雨による轟音で会話もできない。窓から外を見ると、バス停の方で火の手が上がっているのが見えた。そして、下の方に見える自宅は水没していた。
暗い部屋で、母が、これからどうなるのだろう、と両手で顔を覆っていた。
7月。その日は雨模様でパラパラと雨が降っていた。
いつものように塾に行った。母が早めに車で迎えに来て、友人たちより先に塾を出た。自宅についたときには雨脚が強くなっていた。
夕食の後だったと思う。
だいぶ、水が上がってきてる、と父が声を上げた。父は、頻繁に玄関から外を見て様子を伺っていた。

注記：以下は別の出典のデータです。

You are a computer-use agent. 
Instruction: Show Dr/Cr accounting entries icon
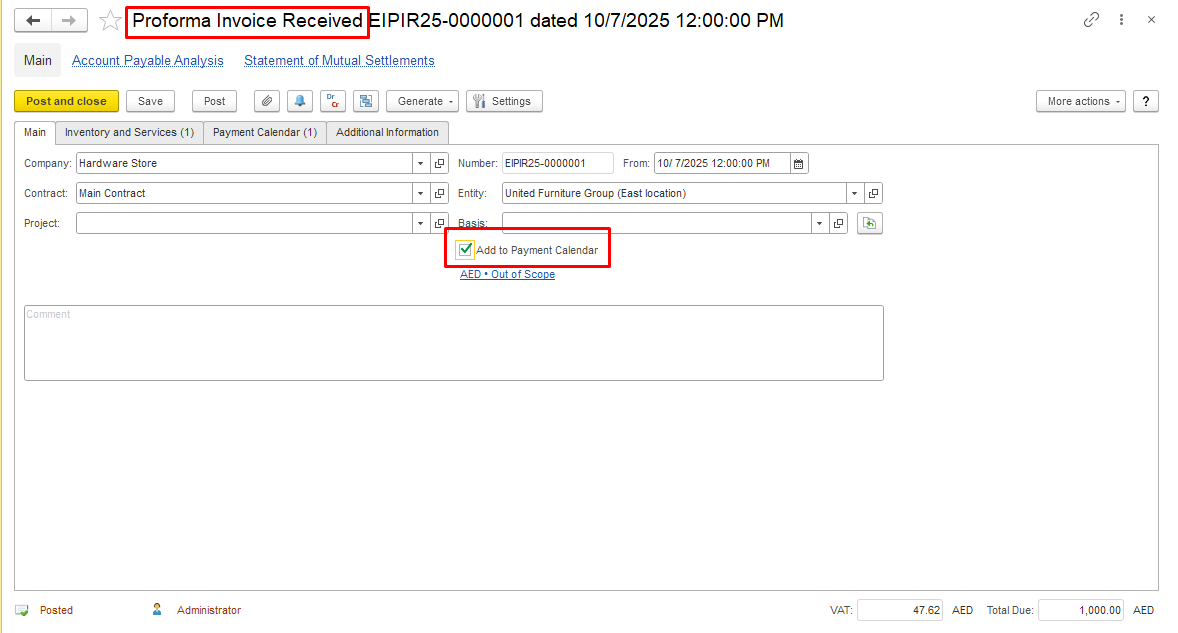pyautogui.click(x=333, y=101)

自宅の周囲は大雨と言われる時であれば、数センチ程度の水は貯まることがあった。そんな時と比較にならない短時間で水が上がって来ていた。
隣には3階建ての鉄筋コンクリート造の建物があった。
「玄関に水が入ってきたら、裏の建物に避難しよう」
私達は、最低限の荷物を持ち、隣にもっとも近い部屋から出る。飼っていた犬は、必死に犬かきをしながら付いてきた。辿り着いた隣の建物にも水が玄関に侵入し、床まで上がる寸前であった。
私達は二階の空き部屋に入り、母は私達を寝かせる準備をしていた。
父は、家財を運んでいたのか、様子を見ていたのか、部屋にはなかなか来てくれなかった。
窓を開ければ、止む気配のない雨。
家の前の道路は、川となり車が次々に流れていっていた。誰も乗っていないハズの車のライトが付いたり、クラクションが鳴りっぱなしになったり、と車ですら断末魔の叫びを上げていた。

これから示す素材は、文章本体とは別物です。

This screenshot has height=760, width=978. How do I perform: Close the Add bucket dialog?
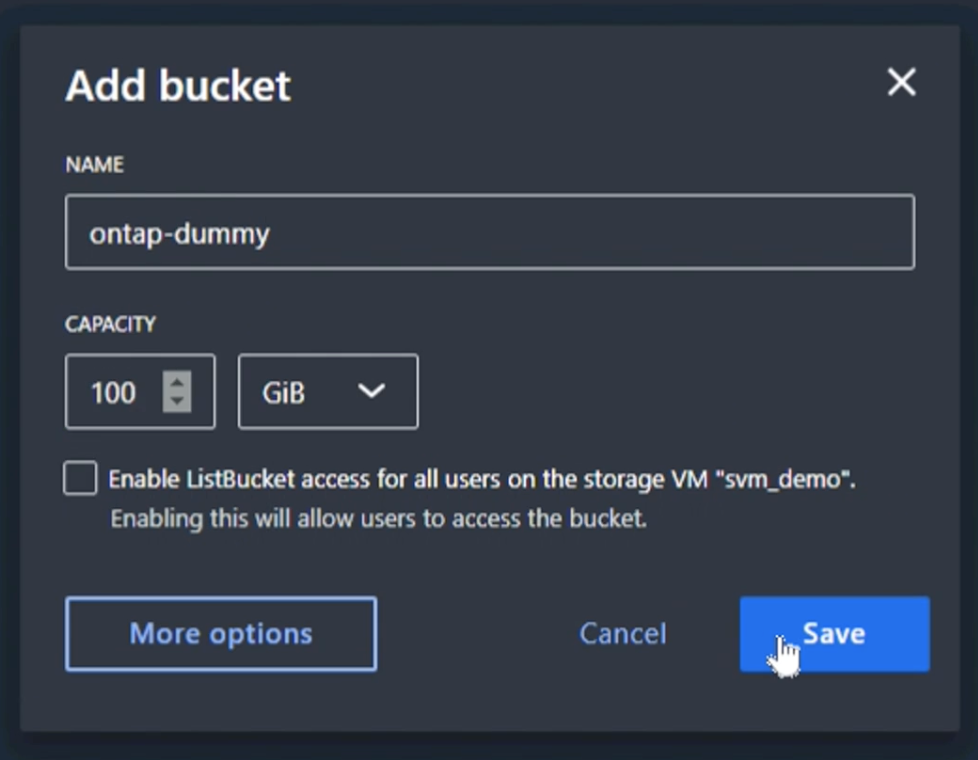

暗闇の町に火の手が上がった方向は、友達の帰路だ。豪雨の中でも火は消える様子もなく周囲を赤く染めていた。もはや道はなく、消防車が駆けつけるなんてできない。家の前の水位を見ても幹線道路を走るバスは水に飲み込まれているに違いなかった。
記録的な豪雨による濁流の中で友人はバスを脱出していた。そして、雨の中、火の手が私の自宅方向に見えたらしく、私は死んでしまったのではないかと案じていたそうだ。
私の地区だけでも数十人の命が奪われた。
翌日、水が引き、自宅は悲惨な姿を見せた。だが、二段ベットの上は乱雑な布団がそのままだった。昨日までの日常がまだそこに続いている気がしていた。だが、現実は、道路に壊れた車や瓦礫が積み重なっていた。電柱も傾き、そこにLPGガスボンベが寄りかかっている。
床に積もったヘドロを掻き出しながら弟が言った。
「今日、僕、誕生日なんだよね」
私は、それどころじゃなくなったね、と言うのが精一杯だった。
それから日常が戻ってくるには随分と時間がかかった。